## TASK REQUIREMENTS
The whole set of entries is to be restated word for word.

(Pixel coordinate grounding data)
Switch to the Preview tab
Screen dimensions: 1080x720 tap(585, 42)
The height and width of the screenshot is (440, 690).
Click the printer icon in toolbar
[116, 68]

## RESULT OF THIS TASK
Switch to the Preview tab
Screen dimensions: 1080x720 tap(585, 42)
The height and width of the screenshot is (440, 690).
Click the printer icon in toolbar
[116, 68]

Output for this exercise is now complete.